My New Favorite Thing: Security Envelopes

Each year I make thank you cards for people that give my husband, Dan, a tip during the holiday season. Each year, I also wonder if I have time to create a pile of handmade cards, doubt if I have any good ideas, and consider not making them.

As with all work I create, this project comes with constraints, some self-imposed, others more imposed by life in general. 

  • I must be able to make the cards by hand (aka no printer)
  • The materials for the cards should be things that I already have and relate to USPS and the area where my husband delivers mail.
  • I must repeat the design quickly, many times over.

I may be late to the party, but in 2022 I realized that security envelopes contain exciting patterns. After this discovery, I started collecting and asked others to do the same. I didn’t have any specific plans for the piles of envelopes that I began to manage, but I was sure I needed them. 

It was time to develop this year’s design, so I started by looking around my studio. What supplies did I already have? What materials would make an interesting connection to USPS? The card design seemed like the perfect opportunity to put the patterned paper to use, but what would I do with it?

First, I decided to make a more abstract design and cut a slit in the paper to mirror mail slots. The thank you would pull from the slit. After creating several of these, I wasn’t pleased. My paper selection was flimsy and appeared cheap, and the design seemed too abstract for my audience to enjoy. 

 I scrapped the idea, and I moved on to the next. I had higher-quality paper already cut into what would work well as a card, so I decided to explore that. Previously, I used the form to matt mini post-it note paper weavings; I liked the idea of presenting the card as a mini matted work. 

After making one, I quickly remembered how cumbersome it is to cut the frames, and I still wasn’t very interested in the result. 

At this moment, I wanted to tell my husband that I had no ideas. Therefore he would need to find a way to thank people on his own. I kept that thought to myself and revisited an earlier idea I’d abandoned because I thought it was too complex and time-consuming. 

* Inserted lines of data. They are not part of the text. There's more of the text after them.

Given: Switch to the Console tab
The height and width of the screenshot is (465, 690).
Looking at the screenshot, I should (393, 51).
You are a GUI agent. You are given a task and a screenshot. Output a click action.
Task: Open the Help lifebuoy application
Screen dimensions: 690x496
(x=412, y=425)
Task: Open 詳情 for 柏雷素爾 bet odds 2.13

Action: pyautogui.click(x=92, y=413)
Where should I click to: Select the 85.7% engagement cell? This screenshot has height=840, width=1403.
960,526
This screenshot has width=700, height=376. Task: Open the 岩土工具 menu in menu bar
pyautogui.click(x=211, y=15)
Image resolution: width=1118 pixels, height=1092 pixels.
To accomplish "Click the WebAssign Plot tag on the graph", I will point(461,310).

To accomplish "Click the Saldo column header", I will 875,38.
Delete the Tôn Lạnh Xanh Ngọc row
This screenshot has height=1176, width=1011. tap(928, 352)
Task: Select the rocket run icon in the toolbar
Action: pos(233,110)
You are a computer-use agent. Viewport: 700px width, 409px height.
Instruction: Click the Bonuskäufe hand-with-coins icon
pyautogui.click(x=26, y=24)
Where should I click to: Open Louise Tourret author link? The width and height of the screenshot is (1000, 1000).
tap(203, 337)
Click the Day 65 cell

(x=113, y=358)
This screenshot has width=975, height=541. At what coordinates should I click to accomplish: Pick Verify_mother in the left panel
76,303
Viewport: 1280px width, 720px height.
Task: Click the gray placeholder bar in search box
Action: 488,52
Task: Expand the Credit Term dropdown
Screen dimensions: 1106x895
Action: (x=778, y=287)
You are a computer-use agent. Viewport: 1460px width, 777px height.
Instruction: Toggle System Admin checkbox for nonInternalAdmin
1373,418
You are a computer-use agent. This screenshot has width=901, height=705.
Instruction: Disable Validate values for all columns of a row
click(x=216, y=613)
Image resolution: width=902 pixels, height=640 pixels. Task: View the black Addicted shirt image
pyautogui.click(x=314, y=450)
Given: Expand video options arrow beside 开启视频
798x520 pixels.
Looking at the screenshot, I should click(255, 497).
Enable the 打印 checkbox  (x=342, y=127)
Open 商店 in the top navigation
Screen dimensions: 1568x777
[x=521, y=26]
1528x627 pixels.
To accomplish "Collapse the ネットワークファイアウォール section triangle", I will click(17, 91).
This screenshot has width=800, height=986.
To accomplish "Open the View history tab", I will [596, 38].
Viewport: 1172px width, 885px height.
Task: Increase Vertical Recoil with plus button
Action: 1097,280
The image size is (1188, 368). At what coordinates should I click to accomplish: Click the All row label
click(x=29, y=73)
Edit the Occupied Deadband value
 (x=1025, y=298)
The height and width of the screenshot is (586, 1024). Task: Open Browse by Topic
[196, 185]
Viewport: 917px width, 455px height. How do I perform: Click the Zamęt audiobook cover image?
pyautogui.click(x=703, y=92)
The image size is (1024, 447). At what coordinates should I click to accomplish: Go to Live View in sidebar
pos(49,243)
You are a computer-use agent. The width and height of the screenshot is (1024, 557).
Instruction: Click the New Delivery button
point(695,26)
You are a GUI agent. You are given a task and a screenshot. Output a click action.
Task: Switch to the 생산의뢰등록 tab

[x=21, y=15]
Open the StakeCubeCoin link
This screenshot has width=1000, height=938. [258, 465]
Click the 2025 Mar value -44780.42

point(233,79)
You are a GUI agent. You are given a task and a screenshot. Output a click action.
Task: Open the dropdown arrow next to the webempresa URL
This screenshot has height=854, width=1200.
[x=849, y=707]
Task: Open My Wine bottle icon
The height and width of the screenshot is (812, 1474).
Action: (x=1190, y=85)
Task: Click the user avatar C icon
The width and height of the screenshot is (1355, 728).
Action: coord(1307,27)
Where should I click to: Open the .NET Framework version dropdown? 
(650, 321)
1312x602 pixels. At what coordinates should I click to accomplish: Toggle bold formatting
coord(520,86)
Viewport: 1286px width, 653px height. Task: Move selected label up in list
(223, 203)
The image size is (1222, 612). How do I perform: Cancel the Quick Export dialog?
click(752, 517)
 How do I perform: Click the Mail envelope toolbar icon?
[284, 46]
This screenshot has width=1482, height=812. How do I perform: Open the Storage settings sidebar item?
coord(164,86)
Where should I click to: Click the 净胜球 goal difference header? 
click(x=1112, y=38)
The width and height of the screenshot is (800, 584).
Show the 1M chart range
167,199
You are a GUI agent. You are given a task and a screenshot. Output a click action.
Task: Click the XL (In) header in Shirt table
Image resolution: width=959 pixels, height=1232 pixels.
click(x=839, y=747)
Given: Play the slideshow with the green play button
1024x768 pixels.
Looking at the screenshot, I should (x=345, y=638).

On one rainy day, my husband snapped a selfie ( or, as I said last night amid my creative breakdown, a selfie of himself, and immediately declared myself as old); photos of my husband are rare. In the image, he’s draped in his raincoat, satchels filled with letters hanging on each hip, and feet complete with rubber rain shoe covers. I wanted to recreate the image. 

After a quick sketch, I broke the image into shapes, created a pattern, and carefully selected an envelope pattern for each area. I noted that I had a limited supply of blue PPL envelopes, my favorite.

Creating a face, legs, and detailed shoes would take too much time and require more materials, as that would be an overkill pattern, so I decided to keep those as elementary shapes and continued creating them. 

I’m unsure if the recipients will realize the figure is made from envelopes or know that it’s an abstraction of Dan, but when my creation leaves my hands and my home, it’s up to the audience to interpret.